Supplied information below:
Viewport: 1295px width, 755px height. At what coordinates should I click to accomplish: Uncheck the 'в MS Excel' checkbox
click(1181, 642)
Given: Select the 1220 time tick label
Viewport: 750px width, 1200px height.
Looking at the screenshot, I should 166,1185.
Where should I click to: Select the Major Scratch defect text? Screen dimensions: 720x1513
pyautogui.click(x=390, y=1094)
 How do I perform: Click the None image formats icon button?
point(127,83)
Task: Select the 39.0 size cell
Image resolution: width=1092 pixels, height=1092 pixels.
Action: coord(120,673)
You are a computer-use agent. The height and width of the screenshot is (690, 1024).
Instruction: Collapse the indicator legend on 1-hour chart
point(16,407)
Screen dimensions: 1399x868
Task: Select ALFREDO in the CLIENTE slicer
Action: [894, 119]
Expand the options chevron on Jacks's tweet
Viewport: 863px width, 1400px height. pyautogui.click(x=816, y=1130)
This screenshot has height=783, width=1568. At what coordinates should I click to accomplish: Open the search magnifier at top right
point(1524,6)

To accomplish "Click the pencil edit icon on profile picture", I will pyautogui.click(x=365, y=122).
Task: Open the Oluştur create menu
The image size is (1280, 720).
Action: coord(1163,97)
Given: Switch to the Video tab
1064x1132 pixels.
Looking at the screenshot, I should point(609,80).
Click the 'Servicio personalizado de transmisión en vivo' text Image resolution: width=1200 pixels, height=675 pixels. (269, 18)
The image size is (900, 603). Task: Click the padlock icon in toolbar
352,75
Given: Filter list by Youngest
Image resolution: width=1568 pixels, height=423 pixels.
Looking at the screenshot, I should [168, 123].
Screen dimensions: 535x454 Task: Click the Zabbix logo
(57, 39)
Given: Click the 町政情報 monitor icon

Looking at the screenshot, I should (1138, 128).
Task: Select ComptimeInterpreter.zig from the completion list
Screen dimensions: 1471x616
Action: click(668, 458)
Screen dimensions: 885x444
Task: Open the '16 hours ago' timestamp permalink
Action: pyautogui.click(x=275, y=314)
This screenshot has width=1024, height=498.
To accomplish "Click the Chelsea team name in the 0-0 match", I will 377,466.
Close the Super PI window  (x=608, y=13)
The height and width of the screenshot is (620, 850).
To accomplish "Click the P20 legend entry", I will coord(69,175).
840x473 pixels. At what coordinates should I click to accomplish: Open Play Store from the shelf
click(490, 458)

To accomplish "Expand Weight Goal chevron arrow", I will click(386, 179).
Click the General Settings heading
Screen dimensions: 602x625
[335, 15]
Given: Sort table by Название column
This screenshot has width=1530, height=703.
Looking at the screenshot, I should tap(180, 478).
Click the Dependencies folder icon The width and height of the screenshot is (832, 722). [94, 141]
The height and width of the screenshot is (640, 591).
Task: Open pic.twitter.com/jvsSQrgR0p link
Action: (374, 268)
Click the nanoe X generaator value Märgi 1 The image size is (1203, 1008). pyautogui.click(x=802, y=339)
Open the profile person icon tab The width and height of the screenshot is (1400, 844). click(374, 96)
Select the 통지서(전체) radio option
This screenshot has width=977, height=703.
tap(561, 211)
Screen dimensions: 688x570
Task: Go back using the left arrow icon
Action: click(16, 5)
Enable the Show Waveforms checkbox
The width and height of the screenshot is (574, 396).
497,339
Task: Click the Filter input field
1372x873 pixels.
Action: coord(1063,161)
End of Supplied information.
* [Problem details] While keeping every line the same, please copy out all the records.

* [Written response]
Viewport: 1295px width, 755px height. At what coordinates should I click to accomplish: Uncheck the 'в MS Excel' checkbox
click(1181, 642)
Given: Select the 1220 time tick label
Viewport: 750px width, 1200px height.
Looking at the screenshot, I should 166,1185.
Where should I click to: Select the Major Scratch defect text? Screen dimensions: 720x1513
pyautogui.click(x=390, y=1094)
 How do I perform: Click the None image formats icon button?
point(127,83)
Task: Select the 39.0 size cell
Image resolution: width=1092 pixels, height=1092 pixels.
Action: coord(120,673)
You are a computer-use agent. The height and width of the screenshot is (690, 1024).
Instruction: Collapse the indicator legend on 1-hour chart
point(16,407)
Screen dimensions: 1399x868
Task: Select ALFREDO in the CLIENTE slicer
Action: [894, 119]
Expand the options chevron on Jacks's tweet
Viewport: 863px width, 1400px height. pyautogui.click(x=816, y=1130)
This screenshot has height=783, width=1568. At what coordinates should I click to accomplish: Open the search magnifier at top right
point(1524,6)

To accomplish "Click the pencil edit icon on profile picture", I will pyautogui.click(x=365, y=122).
Task: Open the Oluştur create menu
The image size is (1280, 720).
Action: coord(1163,97)
Given: Switch to the Video tab
1064x1132 pixels.
Looking at the screenshot, I should point(609,80).
Click the 'Servicio personalizado de transmisión en vivo' text Image resolution: width=1200 pixels, height=675 pixels. (269, 18)
The image size is (900, 603). Task: Click the padlock icon in toolbar
352,75
Given: Filter list by Youngest
Image resolution: width=1568 pixels, height=423 pixels.
Looking at the screenshot, I should [168, 123].
Screen dimensions: 535x454 Task: Click the Zabbix logo
(57, 39)
Given: Click the 町政情報 monitor icon

Looking at the screenshot, I should (1138, 128).
Task: Select ComptimeInterpreter.zig from the completion list
Screen dimensions: 1471x616
Action: click(668, 458)
Screen dimensions: 885x444
Task: Open the '16 hours ago' timestamp permalink
Action: pyautogui.click(x=275, y=314)
This screenshot has width=1024, height=498.
To accomplish "Click the Chelsea team name in the 0-0 match", I will 377,466.
Close the Super PI window  (x=608, y=13)
The height and width of the screenshot is (620, 850).
To accomplish "Click the P20 legend entry", I will coord(69,175).
840x473 pixels. At what coordinates should I click to accomplish: Open Play Store from the shelf
click(490, 458)

To accomplish "Expand Weight Goal chevron arrow", I will click(386, 179).
Click the General Settings heading
Screen dimensions: 602x625
[335, 15]
Given: Sort table by Название column
This screenshot has width=1530, height=703.
Looking at the screenshot, I should tap(180, 478).
Click the Dependencies folder icon The width and height of the screenshot is (832, 722). [94, 141]
The height and width of the screenshot is (640, 591).
Task: Open pic.twitter.com/jvsSQrgR0p link
Action: (374, 268)
Click the nanoe X generaator value Märgi 1 The image size is (1203, 1008). pyautogui.click(x=802, y=339)
Open the profile person icon tab The width and height of the screenshot is (1400, 844). click(374, 96)
Select the 통지서(전체) radio option
This screenshot has width=977, height=703.
tap(561, 211)
Screen dimensions: 688x570
Task: Go back using the left arrow icon
Action: click(16, 5)
Enable the Show Waveforms checkbox
The width and height of the screenshot is (574, 396).
497,339
Task: Click the Filter input field
1372x873 pixels.
Action: coord(1063,161)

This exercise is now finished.